PAGE:
■ ■ ■ ■ ■
ClickHouse Keeper in RO mode due to incorrect permissions on snapshots directory
I deployed ClickHouse keeper using clickhouse-operator 0.24.0 with 3 nodes and a PVC.
Unfortunately ClickHouse Keeper is in Read-Only mode because it failed to write to the snapshot directory /var/lib/clickhouse-keeper/coordination/logs/ as they have incorrect permissions.
Below is error message:
2024.10.07 16:52:07.388939 [ 1 ] {} <Error> void DB::Changelog::readChangelogAndInitWriter(uint64_t, uint64_t): Code: 76. DB::ErrnoException: Cannot open file /var/lib/clickhouse-keeper/coordination/logs/changelog_1_100000.bin: , errno: 13, strerror: Permission denied. (CANNOT_OPEN_FILE), Stack trace (when copying this message, always include the lines below):
I can deploy a working ClickHouse Keeper when not using PVC using clickhouse-operator 0.23.7
# ---
# # Fake Service to drop-in replacement Zookeeper with CHK
# apiVersion: v1
# kind: Service
# metadata:
# # DNS would be like zookeeper.namespace.svc
# name: zookeeper
# labels:
# app: zookeeper
# spec:
# ports:
# - port: 2181
# name: client
# - port: 7000
# name: prometheus
# selector:
# app: clickhouse-keeper
# what: node
---
apiVersion: "clickhouse-keeper.altinity.com/v1"
kind: "ClickHouseKeeperInstallation"
metadata:
name: xxxxxxx
labels:
app: clickhouse-keeper
spec:
configuration:
clusters:
- name: "chk-3"
layout:
replicasCount: 3
settings:
logger/level: "trace"
logger/console: "true"
listen_host: "0.0.0.0"
keeper_server/storage_path: /var/lib/clickhouse-keeper
keeper_server/tcp_port: "2181"
keeper_server/four_letter_word_white_list: "*"
keeper_server/coordination_settings/raft_logs_level: "information"
keeper_server/raft_configuration/server/port: "9444"
prometheus/endpoint: "/metrics"
prometheus/port: "7000"
prometheus/metrics: "true"
■ ■ ■ ■ ■
GIVEN EXERCISE: Rewrite the Keeper permissions thread starting at "ClickHouse Keeper in" and ending at "have incorrect permissions.", replacing "PVC" with "persistent volume".

RECORDED INFORMATION:
■ ■ ■ ■ ■
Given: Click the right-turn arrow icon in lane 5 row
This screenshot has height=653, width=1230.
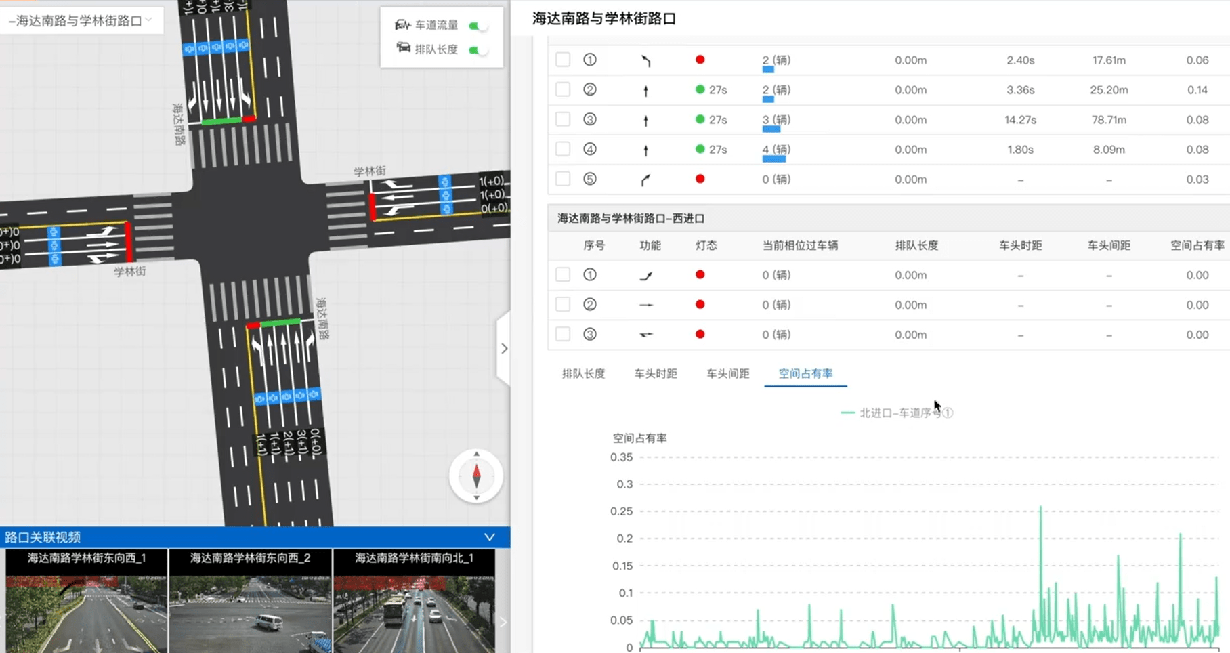Looking at the screenshot, I should coord(645,180).
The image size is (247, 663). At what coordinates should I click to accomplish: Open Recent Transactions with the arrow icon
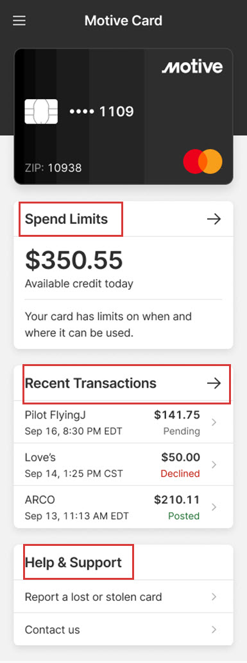pos(214,383)
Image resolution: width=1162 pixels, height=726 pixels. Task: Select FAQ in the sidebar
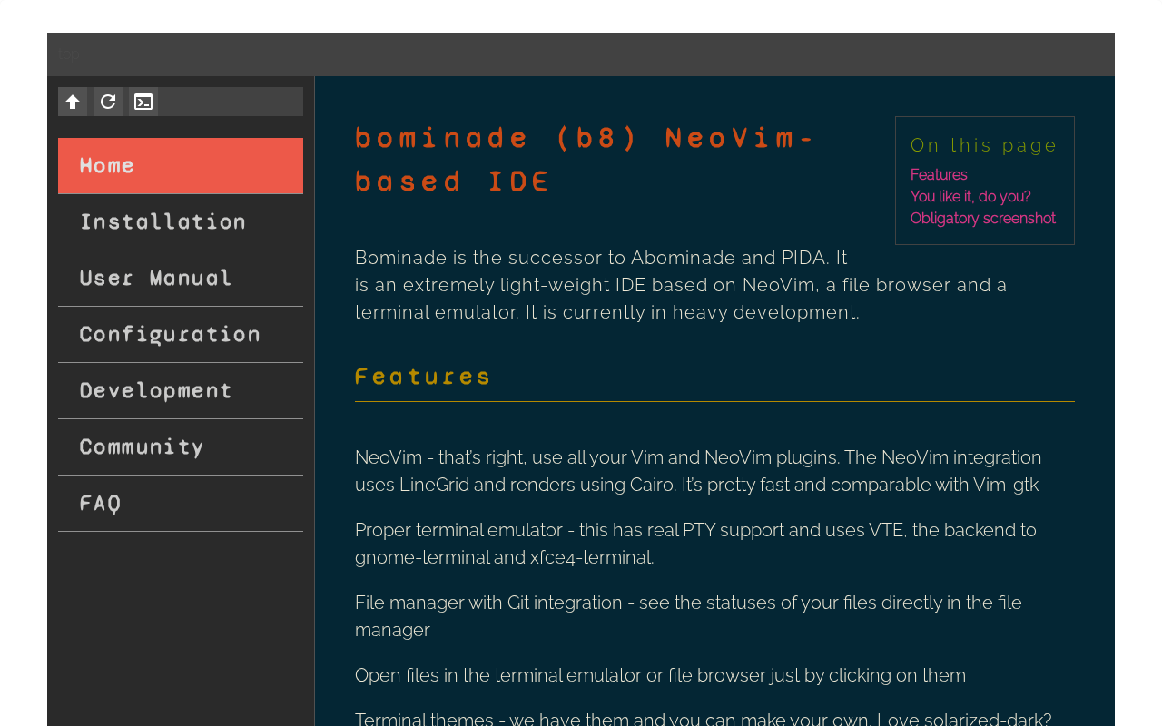181,504
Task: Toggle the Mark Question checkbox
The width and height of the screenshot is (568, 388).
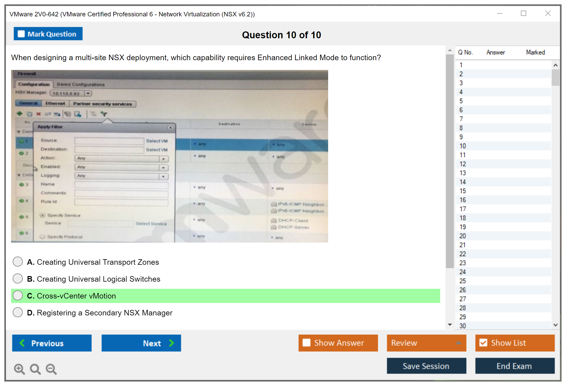Action: click(21, 34)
■ ■ ■ ■ ■
RESULT OF THIS TASK:
ClickHouse Keeper in RO mode due to incorrect permissions on snapshots directory
I deployed ClickHouse keeper using clickhouse-operator 0.24.0 with 3 nodes and a persistent volume.
Unfortunately ClickHouse Keeper is in Read-Only mode because it failed to write to the snapshot directory /var/lib/clickhouse-keeper/coordination/logs/ as they have incorrect permissions.